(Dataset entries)
===============

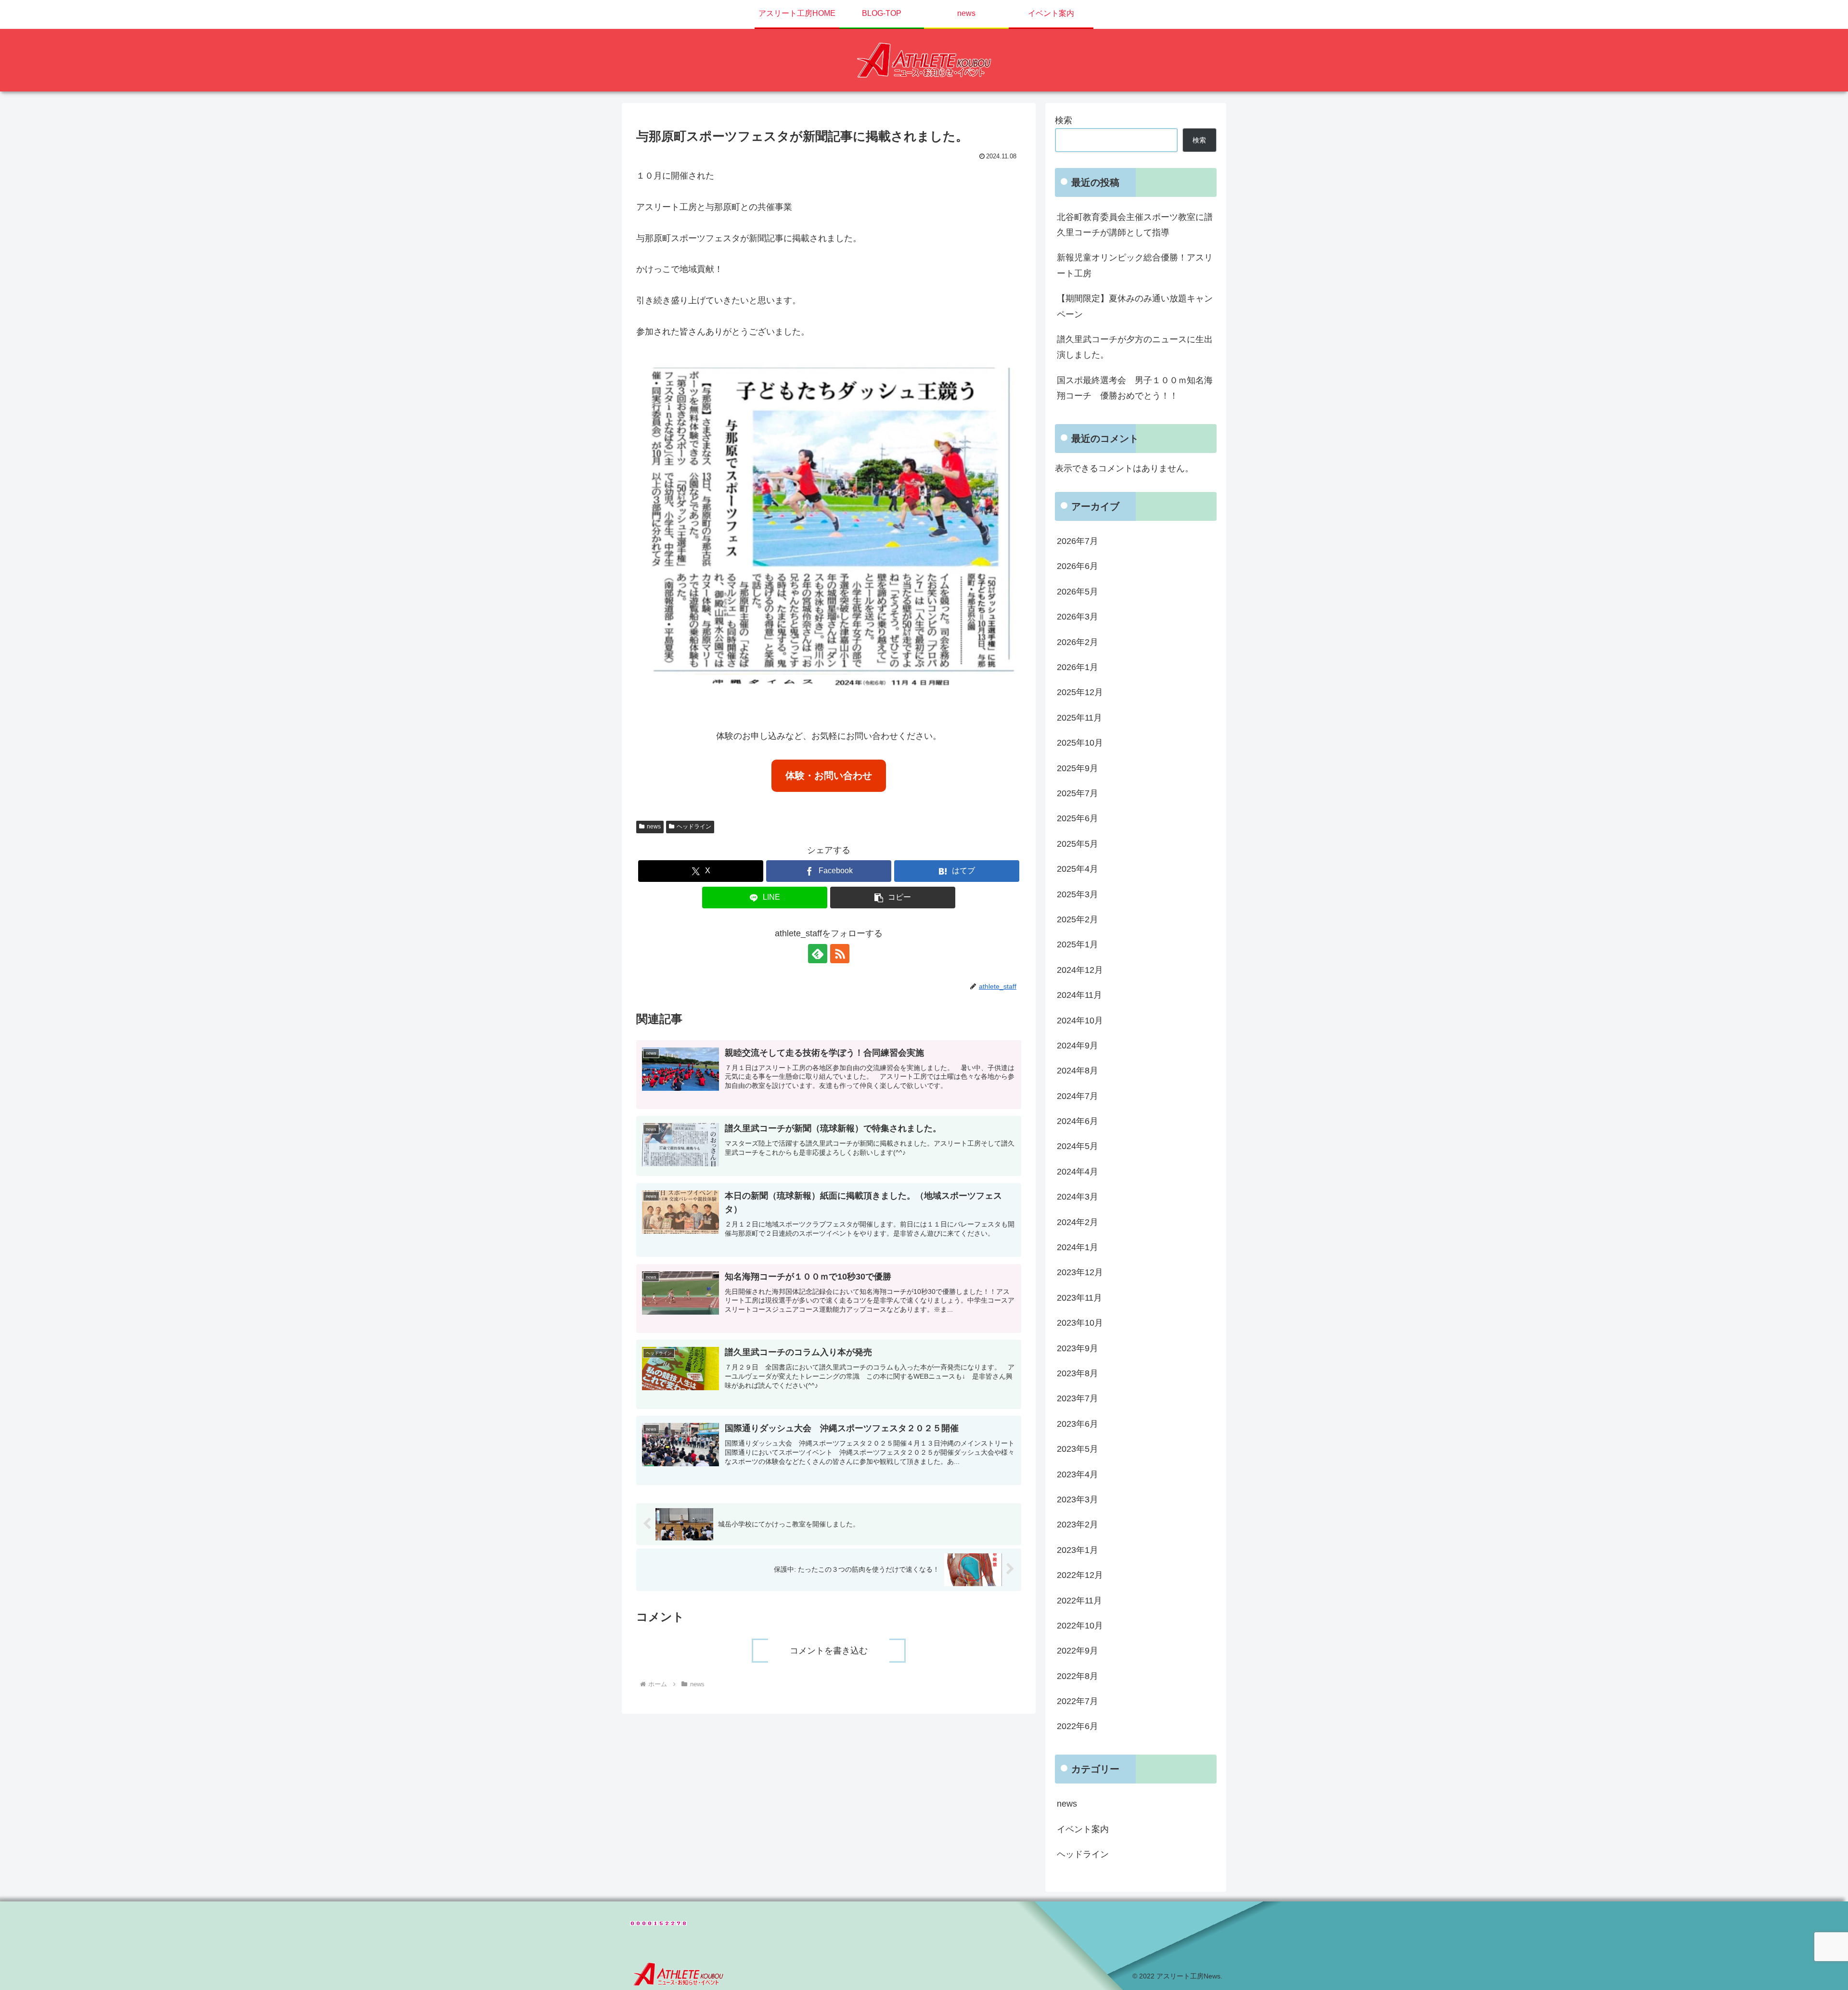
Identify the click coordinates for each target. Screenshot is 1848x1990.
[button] (892, 897)
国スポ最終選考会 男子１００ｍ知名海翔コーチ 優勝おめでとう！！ (1135, 388)
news (654, 826)
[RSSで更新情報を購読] (839, 953)
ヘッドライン (694, 826)
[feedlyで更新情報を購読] (817, 953)
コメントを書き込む (829, 1650)
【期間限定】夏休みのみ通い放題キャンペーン (1135, 306)
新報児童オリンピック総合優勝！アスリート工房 (1135, 265)
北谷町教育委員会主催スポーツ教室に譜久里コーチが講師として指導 (1135, 224)
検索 (1063, 120)
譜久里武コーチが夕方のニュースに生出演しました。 (1135, 347)
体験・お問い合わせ (828, 775)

===============

Write the entries above out again exactly, omitting each image.

▸ Answer to this task
Identify the click coordinates for each target. Screenshot is 1848x1990.
[button] (892, 897)
国スポ最終選考会 男子１００ｍ知名海翔コーチ 優勝おめでとう！！ (1135, 388)
news (654, 826)
[RSSで更新情報を購読] (839, 953)
ヘッドライン (694, 826)
[feedlyで更新情報を購読] (817, 953)
コメントを書き込む (829, 1650)
【期間限定】夏休みのみ通い放題キャンペーン (1135, 306)
新報児童オリンピック総合優勝！アスリート工房 (1135, 265)
北谷町教育委員会主催スポーツ教室に譜久里コーチが講師として指導 (1135, 224)
検索 (1063, 120)
譜久里武コーチが夕方のニュースに生出演しました。 (1135, 347)
体験・お問い合わせ (828, 775)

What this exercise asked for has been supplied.